The best solution I found so far using formState and by setting the mode to onChange.

 const { register, handleSubmit, formState } = useForm({
    mode: "onChange"
  });

And on the submit button:

<button disabled={!formState.isValid}/>

Based on this issue: https://github.com/react-hook-form/react-hook-form/issues/77

onChange mode explanation from the documentation:

Validation will trigger on the change event with each input, and lead to multiple re-renders. Warning: this often comes with a significant impact on performance.

Comments

3

you can use formState => isDirty which means form is been modified.
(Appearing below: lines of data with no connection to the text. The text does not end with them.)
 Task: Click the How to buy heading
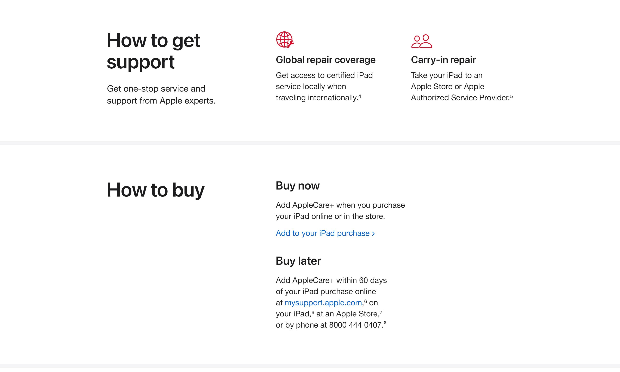[155, 190]
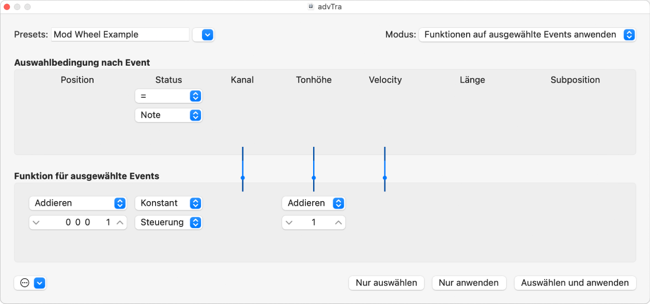Change the Status type 'Note' popup
Image resolution: width=650 pixels, height=304 pixels.
pyautogui.click(x=168, y=115)
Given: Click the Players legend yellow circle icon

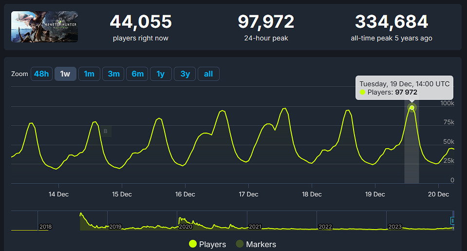Looking at the screenshot, I should click(x=192, y=244).
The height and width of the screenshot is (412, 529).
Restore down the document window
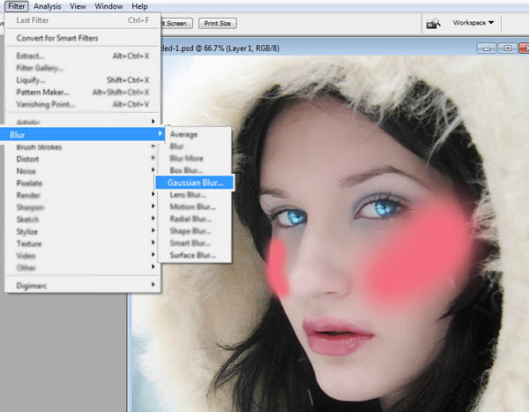coord(506,47)
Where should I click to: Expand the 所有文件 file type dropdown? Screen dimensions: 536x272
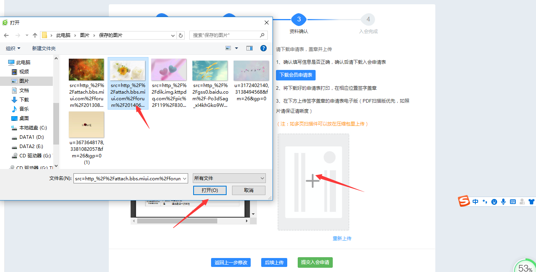[229, 178]
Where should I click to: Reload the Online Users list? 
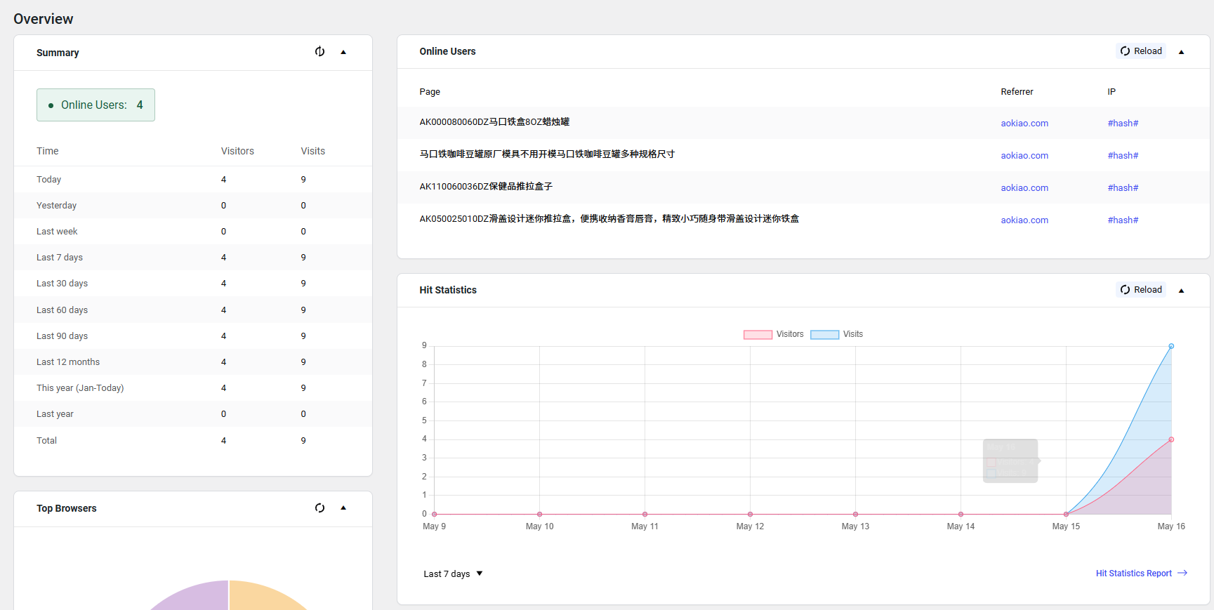pyautogui.click(x=1141, y=51)
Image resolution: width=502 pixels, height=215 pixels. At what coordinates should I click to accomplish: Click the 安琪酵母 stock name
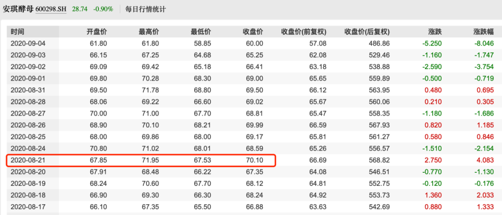[x=18, y=9]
https://react-hook-form.com/api#formState

here is a working example for formState below:

https://codesandbox.io/s/react-hook-form-v6-formstate-ht098?file=/src/index.jsx:423-432

<input disable={formState.isDirty} type="submit" />

2 Comments

What if i want to disabled the submit button again after submit successful. I dont see that case mention the the doc. Thanks for the react-hook-form , it is a great lib.
This does not seem to work with controllers when using third party libraries
2
const { 
    register, 
    handleSubmit, 
    formState: { isSubmitting, isDirty } // <== isDirty
  } = useForm({ defaultValues: { ... } }) // <== defaultValues - leave your form values empty in your case


<button
  type="submit"
  disabled={!isDirty} // <== Once form is touched, this changes
>
  submit
</button>

With the above, until the form is touched, the submit button is disabled.

You can combine with isValid to ensure the form cannot be submitted until all validations pass.

Comments

0

Close but I think the logic is slightly off from the other comments. The key is to use the && operator. Credit to the example with the Formik library.

const { formState: { errors, isDirty, isValid } } = useForm()
///...
<button type="submit" disabled={!isDirty && !isValid}>
Continue
</button>

2 Comments

So when the form is dirty, yet invalid (false && true), it won't be disabled anymore? I don't think this is a suitable answer for most use cases.
I think that should be ||.
0

isDirty Set to true after the user modifies any of the inputs.

isValid Set to true if the form doesn't have any errors.